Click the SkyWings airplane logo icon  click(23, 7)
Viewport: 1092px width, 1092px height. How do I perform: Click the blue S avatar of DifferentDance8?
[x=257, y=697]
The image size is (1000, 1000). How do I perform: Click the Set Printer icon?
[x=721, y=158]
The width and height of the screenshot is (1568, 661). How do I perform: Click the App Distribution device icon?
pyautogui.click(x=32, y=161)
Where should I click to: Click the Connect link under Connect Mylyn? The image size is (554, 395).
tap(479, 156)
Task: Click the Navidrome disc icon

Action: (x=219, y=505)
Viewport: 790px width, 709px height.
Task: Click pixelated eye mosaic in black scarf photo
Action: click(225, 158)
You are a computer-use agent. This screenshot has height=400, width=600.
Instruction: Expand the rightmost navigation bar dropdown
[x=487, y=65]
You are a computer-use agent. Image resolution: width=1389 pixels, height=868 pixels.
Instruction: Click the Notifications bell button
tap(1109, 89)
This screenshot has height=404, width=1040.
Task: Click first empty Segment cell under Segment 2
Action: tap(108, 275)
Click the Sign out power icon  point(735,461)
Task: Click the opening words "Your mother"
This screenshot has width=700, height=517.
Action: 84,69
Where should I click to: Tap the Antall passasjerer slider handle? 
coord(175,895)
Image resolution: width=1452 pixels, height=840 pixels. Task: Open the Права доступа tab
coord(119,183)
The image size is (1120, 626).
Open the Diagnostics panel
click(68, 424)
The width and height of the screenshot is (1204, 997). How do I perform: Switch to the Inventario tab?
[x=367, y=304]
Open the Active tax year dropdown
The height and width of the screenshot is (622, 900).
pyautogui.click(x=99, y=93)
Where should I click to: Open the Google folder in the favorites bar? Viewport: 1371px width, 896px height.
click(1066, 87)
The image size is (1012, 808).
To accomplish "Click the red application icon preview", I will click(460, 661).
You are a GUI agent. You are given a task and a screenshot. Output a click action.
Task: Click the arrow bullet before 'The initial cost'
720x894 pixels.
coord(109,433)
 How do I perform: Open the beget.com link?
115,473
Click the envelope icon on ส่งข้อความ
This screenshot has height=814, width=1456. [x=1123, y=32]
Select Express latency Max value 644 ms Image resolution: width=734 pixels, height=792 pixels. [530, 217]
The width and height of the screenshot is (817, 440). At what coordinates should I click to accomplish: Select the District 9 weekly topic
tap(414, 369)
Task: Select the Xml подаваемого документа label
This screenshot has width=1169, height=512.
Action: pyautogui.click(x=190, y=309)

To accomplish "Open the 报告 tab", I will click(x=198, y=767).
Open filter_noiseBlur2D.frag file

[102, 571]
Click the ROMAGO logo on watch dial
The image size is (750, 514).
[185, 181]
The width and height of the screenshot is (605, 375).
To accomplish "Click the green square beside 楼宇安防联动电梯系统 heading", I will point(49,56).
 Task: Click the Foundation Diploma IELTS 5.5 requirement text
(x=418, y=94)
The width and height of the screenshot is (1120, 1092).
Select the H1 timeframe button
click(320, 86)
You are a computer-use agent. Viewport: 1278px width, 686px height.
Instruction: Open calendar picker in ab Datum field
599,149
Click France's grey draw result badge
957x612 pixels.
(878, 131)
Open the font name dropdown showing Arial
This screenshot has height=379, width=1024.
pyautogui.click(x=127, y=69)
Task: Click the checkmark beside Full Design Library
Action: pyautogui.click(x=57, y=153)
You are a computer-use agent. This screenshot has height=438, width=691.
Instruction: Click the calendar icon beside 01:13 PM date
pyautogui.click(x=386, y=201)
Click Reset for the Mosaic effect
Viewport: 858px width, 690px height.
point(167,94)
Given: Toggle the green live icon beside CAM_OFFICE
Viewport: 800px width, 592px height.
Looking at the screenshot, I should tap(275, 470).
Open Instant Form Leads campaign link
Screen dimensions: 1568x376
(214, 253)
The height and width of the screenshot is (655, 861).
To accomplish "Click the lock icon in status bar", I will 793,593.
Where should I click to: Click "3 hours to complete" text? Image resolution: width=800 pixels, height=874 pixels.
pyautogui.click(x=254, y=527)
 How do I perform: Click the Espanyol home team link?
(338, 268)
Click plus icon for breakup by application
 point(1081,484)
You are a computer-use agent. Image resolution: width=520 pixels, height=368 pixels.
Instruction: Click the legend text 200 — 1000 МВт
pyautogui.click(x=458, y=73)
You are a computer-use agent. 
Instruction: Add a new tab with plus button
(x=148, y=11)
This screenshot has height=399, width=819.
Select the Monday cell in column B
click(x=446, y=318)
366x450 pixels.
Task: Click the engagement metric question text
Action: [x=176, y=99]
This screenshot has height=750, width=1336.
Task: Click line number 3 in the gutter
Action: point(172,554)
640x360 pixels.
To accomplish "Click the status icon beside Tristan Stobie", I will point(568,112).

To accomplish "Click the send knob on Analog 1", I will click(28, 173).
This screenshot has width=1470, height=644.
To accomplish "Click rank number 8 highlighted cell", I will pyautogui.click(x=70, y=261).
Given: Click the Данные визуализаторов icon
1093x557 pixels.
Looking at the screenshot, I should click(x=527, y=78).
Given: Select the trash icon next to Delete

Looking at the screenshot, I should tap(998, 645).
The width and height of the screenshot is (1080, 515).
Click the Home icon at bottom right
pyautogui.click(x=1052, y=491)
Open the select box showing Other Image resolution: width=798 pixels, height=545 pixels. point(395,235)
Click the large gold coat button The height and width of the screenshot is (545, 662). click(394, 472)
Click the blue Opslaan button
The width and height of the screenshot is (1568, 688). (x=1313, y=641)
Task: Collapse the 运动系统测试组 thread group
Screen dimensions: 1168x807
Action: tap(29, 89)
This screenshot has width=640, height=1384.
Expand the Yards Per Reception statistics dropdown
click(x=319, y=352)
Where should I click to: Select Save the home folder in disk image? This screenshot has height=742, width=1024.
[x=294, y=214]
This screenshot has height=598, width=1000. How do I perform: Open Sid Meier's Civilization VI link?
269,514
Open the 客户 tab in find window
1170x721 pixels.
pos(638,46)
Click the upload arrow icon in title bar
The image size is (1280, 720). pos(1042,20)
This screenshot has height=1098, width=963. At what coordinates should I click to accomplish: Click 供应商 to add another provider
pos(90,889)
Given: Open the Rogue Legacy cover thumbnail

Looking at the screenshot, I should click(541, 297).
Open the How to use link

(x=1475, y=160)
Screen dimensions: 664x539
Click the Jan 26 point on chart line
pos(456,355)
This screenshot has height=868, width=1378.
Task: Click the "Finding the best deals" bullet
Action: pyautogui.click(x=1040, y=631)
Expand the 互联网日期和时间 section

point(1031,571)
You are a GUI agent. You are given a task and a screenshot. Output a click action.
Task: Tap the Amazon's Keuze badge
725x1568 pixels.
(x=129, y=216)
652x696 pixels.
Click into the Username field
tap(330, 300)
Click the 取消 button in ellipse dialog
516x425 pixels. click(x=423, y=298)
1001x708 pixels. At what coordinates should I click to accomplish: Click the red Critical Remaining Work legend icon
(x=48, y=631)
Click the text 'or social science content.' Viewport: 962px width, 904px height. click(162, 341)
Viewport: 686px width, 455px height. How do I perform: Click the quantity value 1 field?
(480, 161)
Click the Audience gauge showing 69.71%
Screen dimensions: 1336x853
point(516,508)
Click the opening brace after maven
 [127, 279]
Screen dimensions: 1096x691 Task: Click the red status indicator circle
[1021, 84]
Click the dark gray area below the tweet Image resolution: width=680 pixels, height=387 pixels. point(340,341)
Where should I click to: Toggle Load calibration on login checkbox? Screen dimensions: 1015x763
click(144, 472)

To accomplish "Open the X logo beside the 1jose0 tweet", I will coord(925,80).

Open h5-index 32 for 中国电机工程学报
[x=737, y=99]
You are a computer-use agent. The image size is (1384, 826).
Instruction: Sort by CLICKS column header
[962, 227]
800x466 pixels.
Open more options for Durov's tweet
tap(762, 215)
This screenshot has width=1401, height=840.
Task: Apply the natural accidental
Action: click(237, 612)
□ □ □ □
**WORK REQUIRED**
Would you copy every line of the entries that includes the word "computer"?

**SOLUTION TO THE PROBLEM**
You are a computer-use agent. This screenshot has height=400, width=600.
You are a computer-use agent. Image resolution: width=1389 pixels, height=868 pixels.
You are a computer-use agent. Viewport: 1278px width, 686px height.
You are a computer-use agent. This screenshot has height=438, width=691.
You are a computer-use agent. Image resolution: width=520 pixels, height=368 pixels.
You are a computer-use agent. 
You are a computer-use agent. The image size is (1384, 826).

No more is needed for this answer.